Ibushi: Right. In that sense, Okada certainly has the experience edge. But I don’t think it really matters. Advantage or disadvantage, I’m going all out.
–You touched on the ankle injury you had over the summer. How are you feeling physically right now?
Ibushi: Well, there isn’t a wrestler anywhere who’s ever 100%. Maybe in an all round sense, I might have been a healthier person before i started wrestling at all (laughs) but when it comes to being absolutely ready for this, I couldn’t be in better shape.
Okada could be better than me in every aspect, but the fact remains that I’m always more dangerous than he is.
–You’ve faced Okada several times on the tours leading up to January 4. Do you think he’s changed since the G1?
Ibushi: I think in terms of physical strength, he’s gotten a lot stronger in such a short period of time. I think that’s come not just from his pure natural strength, but from pushing himself further and revealing a little more of what he had tucked away. It really feels like he’s become a different person in that respect at least.
–We talked about the briefcase at the World Tag League before, after Okada provoked you time and again.

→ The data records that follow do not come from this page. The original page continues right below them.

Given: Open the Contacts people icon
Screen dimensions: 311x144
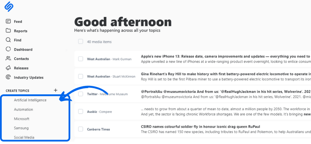Looking at the screenshot, I should click(x=8, y=59).
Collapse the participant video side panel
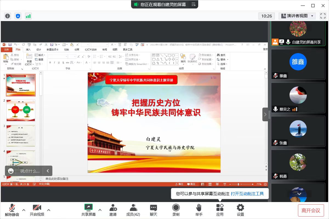 coord(265,114)
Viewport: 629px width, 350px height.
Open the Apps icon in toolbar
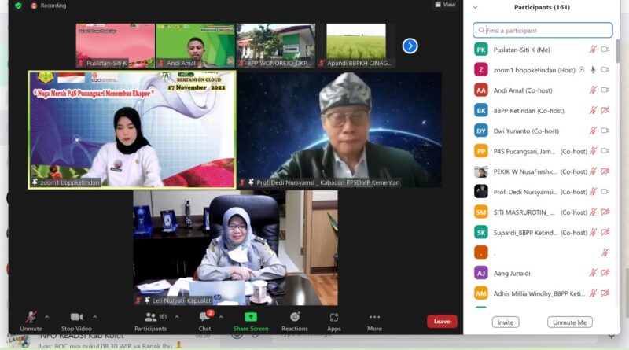click(x=334, y=320)
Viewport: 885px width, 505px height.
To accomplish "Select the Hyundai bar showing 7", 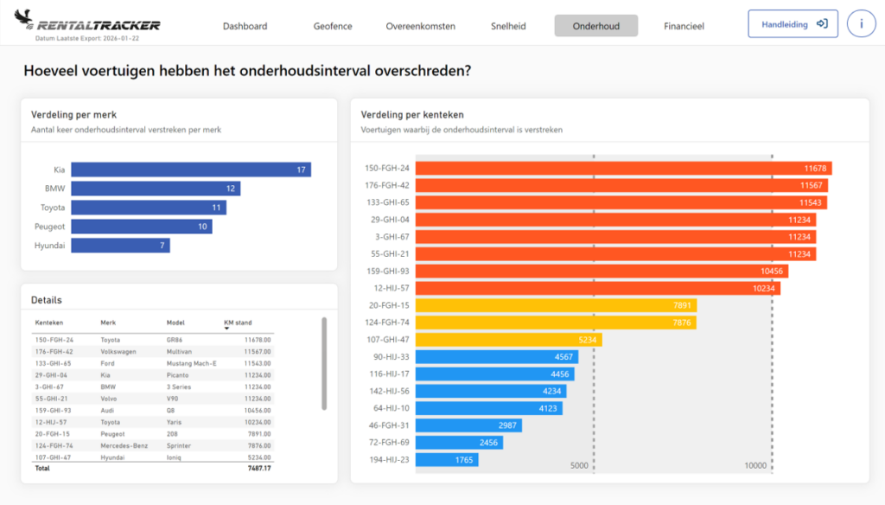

Ibushi: That was the emotions coming out. But the point is that it was him who brought that side out of me. That really means that he provoked me and pushed me further than I could do him. I broke first so to speak.
–That said, is there anything you feel you have to be particularly careful about when it comes to Okada?
Ibushi: The thing is, if you drew up a spec sheet on Okada, or drew his parameters on a graph, he is probably better than me in every aspect. The difference is in how wild I can get. How dangerous I can get. However better he may be, the fact remains that I’m always more dangerous than he is.
–And we’ve seen that madness before, but is that something you can tap into at will? Are you in control of that?
Ibushi: Yeah, I am.
Ibushi: I am now. But I wasn’t in control in Hiroshima. To an extent, perhaps I was the one being controlled, which is scary in itself. But I think I’m in control of my own emotions.
–So you can flip that switch any time you want?
Ibushi: I can. But what happens after that, I don’t know.
–Like you’re unleashing something within yourself.
Ibushi: I can undo the leashes, but after that… You’ll see a side of me you haven’t seen. That *I* haven’t seen. I think you’ll see it at the Dome though.
–You started 2019 in the opening match of Wrestle Kingdom against Will Ospreay. 2020 starts with you in the Double Gold Dash. How can you sum up your year?
Ibushi: I went from the opener in the Dome last year to the main event. Made the finals of the G1 in 2018 and won in 2019. That’s a huge difference. Everything changed for me this year.
–Any final message for the fans?
Ibushi: Of all the four people in the Double Gold Dash, I am the strongest, and I am the best. I will come out on top, and on January 4 and 5, I’ll realize a dream and etch my name in legend!